Diplomaticamente, é péssimo para Israel. Em termos de imagem, a equiparação cínica entre Israel e Hamas – com o pedido de prisão de três líderes terroristas que já foram mortos – incrementa a ideia de que existe uma falsa equivalência moral entre as partes.
TORPEZA MORAL
É possível que o tribunal internacional tenha tido razão ao emitir um mandado contra Vladimir Putin, pelo crime específico de sequestro de crianças ucranianas levadas para a Rússia, e esteja errado ao agir contra os líderes israelenses? Sem dúvida nenhuma. Israel está se defendendo de uma entidade que prega a sua erradicação e não invadindo um país vizinho para anexá-lo, como fez Putin.
Pode ter cometido abusos?
Não há registros de guerras em que isso não tenha acontecido. Numa única noite no bombardeio de Tóquio, de 9 para 10 de março de 1945, cerca de 100 mil pessoas morreram queimadas por bombas incendiárias. Um mês antes, em Dresden, haviam morrido 25 mil. Japão e Alemanha teriam sido vencidos pelos aliados de qualquer maneira? É possível que sim, mas a guerra tem uma lógica própria e infernal – por isso, tudo deve ser feito para evitá-la.
É terrível que haja tantas vítimas inocentes em Gaza – e, na compunção que estas mortes provocam, não se pode perder de vista que o Hamas esperava exatamente isso depois de chacinar israelenses até em seus berços infantis. Não é uma guerra de vingança ou, pior ainda, genocídio, acusações que a torpeza moral e a deturpação política tornaram comuns entre os simpatizantes do terrorismo. Mas é uma guerra – ou seja, um inferno
O próximo governo Trump deve sancionar o tribunal internacional, tendo agora maioria no Senado e na Câmara para agir mais livremente. O senador republicano Lindsey Graham disse que qualquer aliado, seja Grã-Bretanha, França, Canadá, que “tente ajudar o TPI será sancionado”.
Como? “Sua economia será esmagada”.
FORÇAS MALIGNAS
O equilíbrio de forças vai mudar com o novo governo americano e o TPI talvez tenha se antecipado a isso com os mandados contra Netanyahu e Gallant.
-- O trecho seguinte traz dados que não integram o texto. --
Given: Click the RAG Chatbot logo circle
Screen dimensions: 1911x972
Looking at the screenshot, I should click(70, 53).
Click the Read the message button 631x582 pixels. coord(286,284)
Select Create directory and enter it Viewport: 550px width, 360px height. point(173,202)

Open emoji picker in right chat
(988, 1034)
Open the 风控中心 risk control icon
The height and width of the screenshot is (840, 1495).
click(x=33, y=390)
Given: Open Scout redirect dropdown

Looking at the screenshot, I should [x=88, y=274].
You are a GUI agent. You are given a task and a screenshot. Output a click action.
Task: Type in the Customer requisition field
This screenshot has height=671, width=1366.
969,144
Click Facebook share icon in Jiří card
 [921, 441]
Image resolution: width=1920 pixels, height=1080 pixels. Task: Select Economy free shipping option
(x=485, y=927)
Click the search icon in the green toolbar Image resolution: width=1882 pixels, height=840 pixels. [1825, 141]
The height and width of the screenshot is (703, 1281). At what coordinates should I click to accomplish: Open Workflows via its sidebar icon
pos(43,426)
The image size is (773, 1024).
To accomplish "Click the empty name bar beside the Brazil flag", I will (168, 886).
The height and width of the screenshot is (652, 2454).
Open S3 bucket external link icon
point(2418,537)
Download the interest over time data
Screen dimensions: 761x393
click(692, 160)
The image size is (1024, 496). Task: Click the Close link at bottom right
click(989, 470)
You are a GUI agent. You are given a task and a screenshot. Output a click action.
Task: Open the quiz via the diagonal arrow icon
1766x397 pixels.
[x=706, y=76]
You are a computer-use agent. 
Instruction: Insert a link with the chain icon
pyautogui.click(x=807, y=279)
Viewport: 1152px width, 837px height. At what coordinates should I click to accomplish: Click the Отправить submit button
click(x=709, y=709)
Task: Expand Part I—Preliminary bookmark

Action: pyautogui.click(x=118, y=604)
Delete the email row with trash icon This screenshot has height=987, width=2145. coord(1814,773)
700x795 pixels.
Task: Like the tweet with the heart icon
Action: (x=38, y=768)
Aliás, muito elogiados pelo Hamas e seus simpatizantes.
Encerramos com três fatos de diferentes pontos do mundo para retratar as forças malignas que o ódio aos judeus está desencadeando. Em Montreal, no civilizadíssimo Canadá, estudantes com keffieh na cabeça fizeram a saudação nazista durante um protesto. Na igualmente civilizada Holanda, grupos de jovens geralmente de origem marroquina paravam pessoas nas ruas exigindo seus passaportes para ver se eram judias. E em Abu Dhabi, o rabino da minúscula comunidade ultraortodoxa Zvi Kogan foi sequestrado e assassinado, aparentemente por agentes a serviço do Irã.
Netanyahu e outros líderes israelenses exageram quando atribuem o processo do TPI ao antissemitismo? Claro que, como judeus, tendem a ver os ataques como produto do milenar preconceito – mas as piores suspeitas estão sendo diariamente confirmadas. As acusações de antissemitismo não conferem imunidade a Israel no campo de batalha, mas não podem ser ignoradas: são um perigo para todo mundo, não apenas os judeus.
Uma boa notícia parece prestes a ser anunciada: um cessar-fogo no Líbano. Iria um criminoso de guerra, como o TPI acusa Netanyahu de ser, aceitar esse tipo de suspensão de hostilidades, iniciada pelo Hezbollah pelo único motivo de ser “solidário” com o Hamas?